Arms of the Octopus Part II: I (hate) Robots

HulkSpecial_coverIn the Indestructible Hulk Special #1, the second part of the Superior Spider-Man-centric “Arms of the Octopus” arc, agents of S.H.I.E.L.D. use puppies as a means to calm the Hulk’s rage so he can change back into mild-mannered Dr. Bruce Banner. Sadly, the use of cute, adorable little puppies didn’t distract me enough to make me realize that my worst fears about this series are coming to fruition.

But still, cute puppies!

While I’m a fan of the comic book medium as a whole, I try to limit my new issue purchases to titles that tie-in consequentially to the Spider-Man universe.

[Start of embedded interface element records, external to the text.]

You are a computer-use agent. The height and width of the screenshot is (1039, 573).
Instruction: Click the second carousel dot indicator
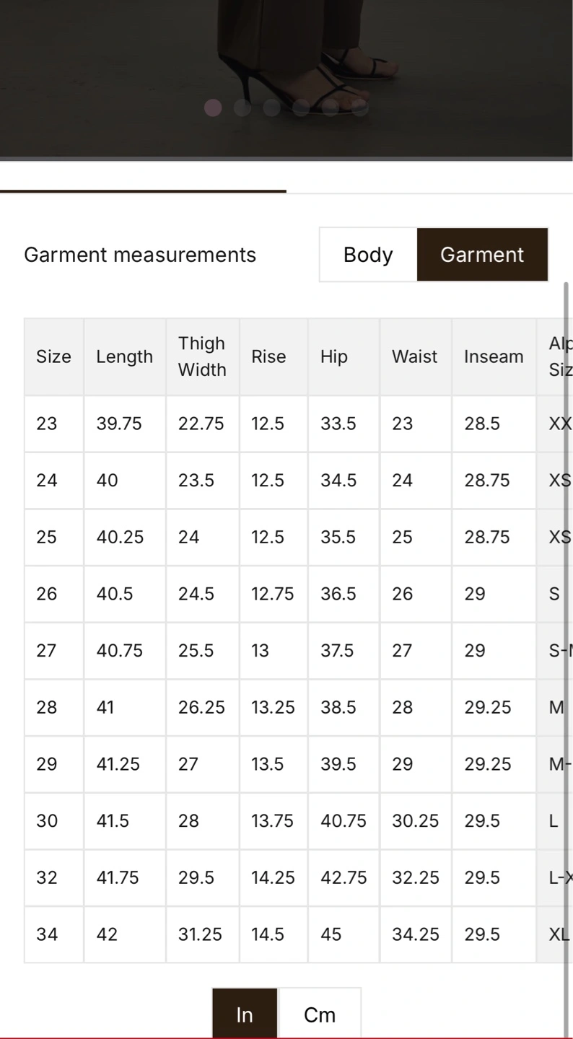tap(242, 108)
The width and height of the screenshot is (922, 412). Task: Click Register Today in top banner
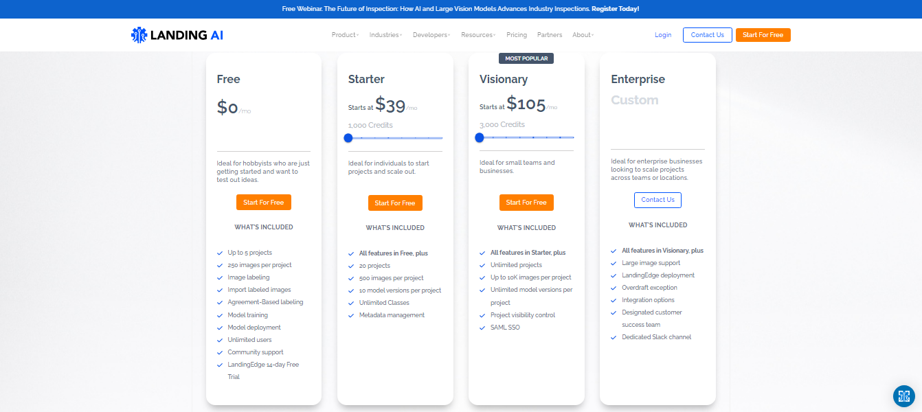[616, 9]
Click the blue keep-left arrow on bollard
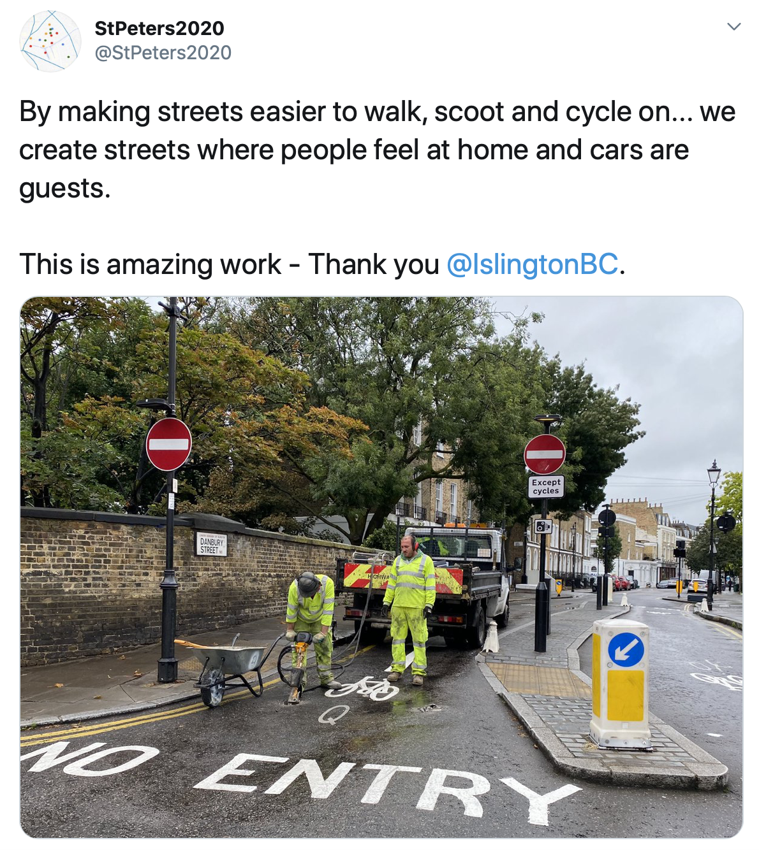 tap(626, 650)
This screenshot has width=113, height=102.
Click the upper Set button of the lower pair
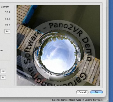click(x=3, y=71)
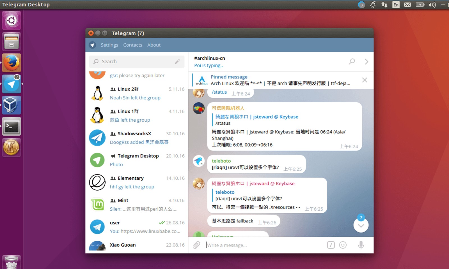Click the Telegram logo in menu bar

coord(92,45)
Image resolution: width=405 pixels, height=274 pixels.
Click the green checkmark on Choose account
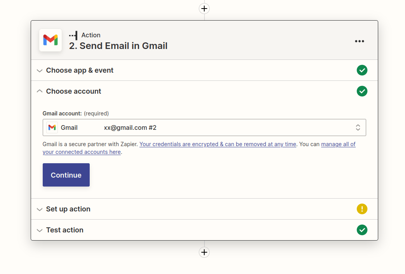[x=362, y=91]
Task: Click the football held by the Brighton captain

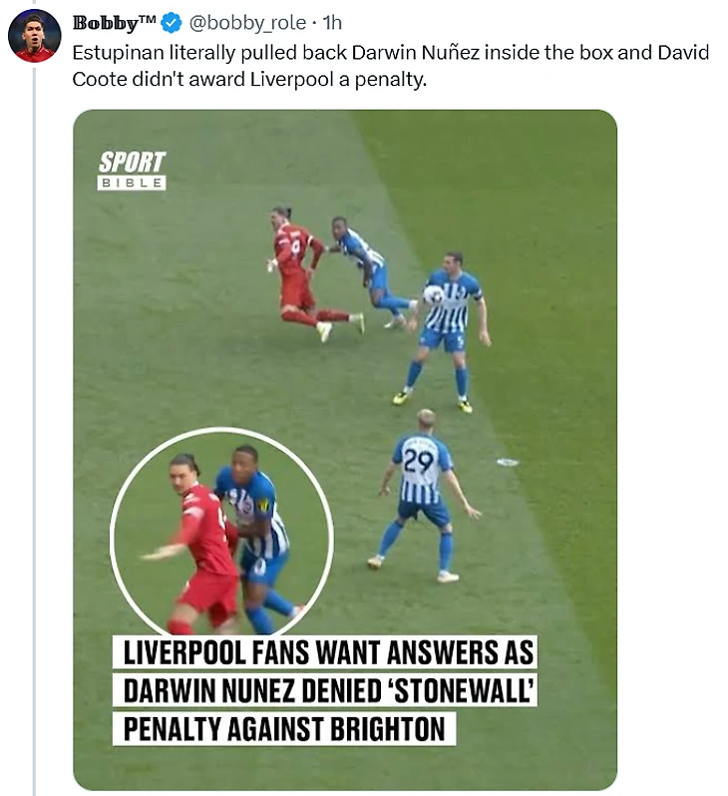Action: tap(434, 294)
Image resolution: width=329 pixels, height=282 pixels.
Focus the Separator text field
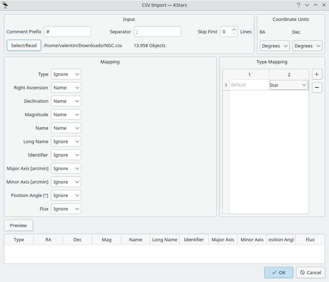click(157, 32)
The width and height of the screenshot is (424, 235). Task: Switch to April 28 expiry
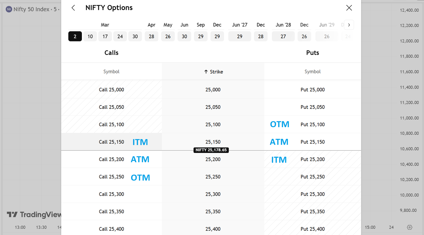[152, 36]
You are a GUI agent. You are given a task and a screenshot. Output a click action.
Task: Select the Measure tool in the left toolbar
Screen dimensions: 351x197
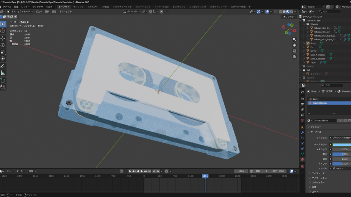pyautogui.click(x=3, y=73)
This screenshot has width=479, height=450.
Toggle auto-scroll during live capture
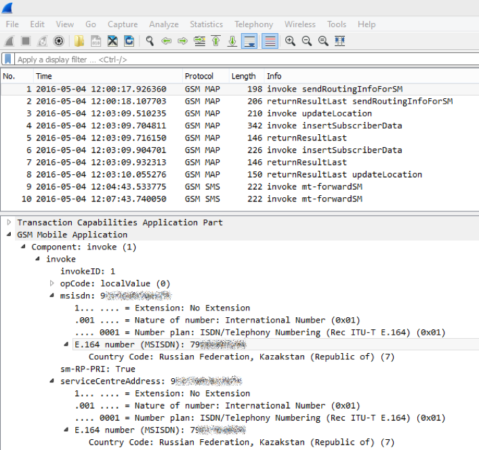pyautogui.click(x=249, y=41)
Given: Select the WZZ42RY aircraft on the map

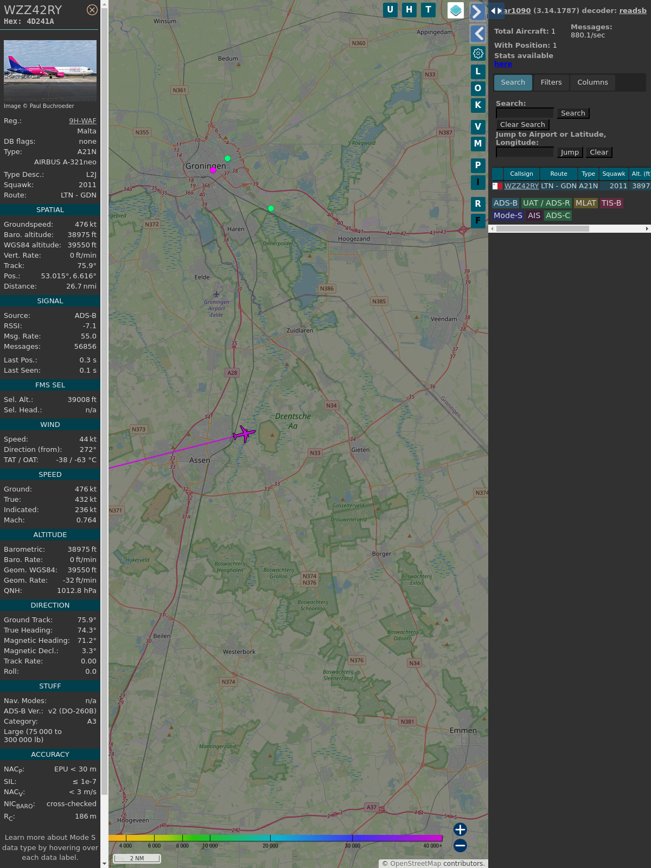Looking at the screenshot, I should 244,434.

I know that attitude prevents me from reading some great, non-Spider-Man stories, but that’s what trade paperbacks and digital resources like the awesome Marvel Unlimited app are for. And to be honest, there are probably a few other series I would maybe take a pass on (*cough* Venom *cough*) if it wasn’t for the fact that I run a Spider-Man blog and want to be up-to-date on what’s going on in those titles on the remote chance that something extraordinarily relevant happens that affects Peter Parker or Spider Ock.

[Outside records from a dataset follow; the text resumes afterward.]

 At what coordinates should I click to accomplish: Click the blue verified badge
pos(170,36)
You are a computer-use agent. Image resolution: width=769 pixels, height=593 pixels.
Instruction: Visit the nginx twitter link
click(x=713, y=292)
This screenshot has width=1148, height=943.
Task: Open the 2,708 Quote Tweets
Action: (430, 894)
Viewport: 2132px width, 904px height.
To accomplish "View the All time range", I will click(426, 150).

Two weeks ago, I talked about some of my reservations about the potential lack of “importance” for a storyline called the “return of Doctor Octopus” taking place outside of the main Superior Spider-Man title. And yet, I was satisfied enough by the first chapter to maintain my “wait and see” attitude about the the series’ direction. I thought it was shaping up to be another time travel story, but if that was the only plausible way to resurrect Silver Age Doc Ock, I was okay with it.

Instead, we get … robots.


And don’t forget the puppies!


I’m sure my 1995 self is going to jump ahead in time and yell at me for making this comment, but I would have even accepted a clone explanation as to why thought-to-be-dead villains like Doc Ock and the Abomination where showing up in the modern day Marvel universe. At least then it would have raised the question of who wanted to clone these things and set them on a path to destroy Spider-Man and Hulk. Instead we have robot Abomination, and what I can only assume will be a robot Doctor Octopus, all seemingly set into motion by professor David Jude, who undergoes an utterly clichéd and predictable heel turn by the comic’s end.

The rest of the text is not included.